**Problem**
Of all the lines below, output only those starting at the one with "Viewport: 1568px width, 694px height." and ending at the one with "Tap the 외 2건", both ends included, exactly as written.

** Opening The input block **

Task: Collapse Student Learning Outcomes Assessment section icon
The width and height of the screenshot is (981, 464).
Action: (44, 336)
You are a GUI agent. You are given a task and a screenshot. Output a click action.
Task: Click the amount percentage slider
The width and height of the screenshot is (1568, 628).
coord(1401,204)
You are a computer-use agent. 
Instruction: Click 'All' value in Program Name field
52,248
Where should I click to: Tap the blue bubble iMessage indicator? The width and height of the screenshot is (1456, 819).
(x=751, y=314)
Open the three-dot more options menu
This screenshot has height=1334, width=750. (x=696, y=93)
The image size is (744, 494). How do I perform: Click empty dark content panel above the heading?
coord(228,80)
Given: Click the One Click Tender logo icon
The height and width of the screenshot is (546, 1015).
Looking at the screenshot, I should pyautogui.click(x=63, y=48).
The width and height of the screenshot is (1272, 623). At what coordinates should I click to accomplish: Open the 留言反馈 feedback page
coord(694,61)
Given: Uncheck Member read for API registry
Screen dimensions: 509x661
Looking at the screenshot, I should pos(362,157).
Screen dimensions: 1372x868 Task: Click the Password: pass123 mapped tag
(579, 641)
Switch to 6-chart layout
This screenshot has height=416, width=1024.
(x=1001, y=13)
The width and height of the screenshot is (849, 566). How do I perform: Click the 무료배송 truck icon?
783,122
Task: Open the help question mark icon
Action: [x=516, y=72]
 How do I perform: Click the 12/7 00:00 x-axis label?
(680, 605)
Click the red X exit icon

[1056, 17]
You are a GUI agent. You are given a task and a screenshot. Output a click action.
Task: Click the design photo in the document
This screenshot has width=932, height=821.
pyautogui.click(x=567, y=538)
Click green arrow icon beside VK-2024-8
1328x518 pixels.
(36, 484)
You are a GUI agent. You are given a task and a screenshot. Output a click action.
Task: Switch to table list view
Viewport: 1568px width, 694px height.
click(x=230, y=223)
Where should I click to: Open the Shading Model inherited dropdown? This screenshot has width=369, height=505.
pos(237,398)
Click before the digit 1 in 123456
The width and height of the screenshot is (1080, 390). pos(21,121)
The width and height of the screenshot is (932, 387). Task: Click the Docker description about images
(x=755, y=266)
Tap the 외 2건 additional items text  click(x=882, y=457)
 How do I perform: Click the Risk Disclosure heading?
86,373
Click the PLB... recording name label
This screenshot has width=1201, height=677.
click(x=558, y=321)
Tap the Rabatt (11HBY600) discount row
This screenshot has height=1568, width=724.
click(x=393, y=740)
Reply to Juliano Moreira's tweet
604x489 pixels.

** Closing The input block **

**Task answer**
Viewport: 1568px width, 694px height.
click(x=230, y=223)
Where should I click to: Open the Shading Model inherited dropdown? This screenshot has width=369, height=505.
pos(237,398)
Click before the digit 1 in 123456
The width and height of the screenshot is (1080, 390). pos(21,121)
The width and height of the screenshot is (932, 387). Task: Click the Docker description about images
(x=755, y=266)
Tap the 외 2건 additional items text  click(x=882, y=457)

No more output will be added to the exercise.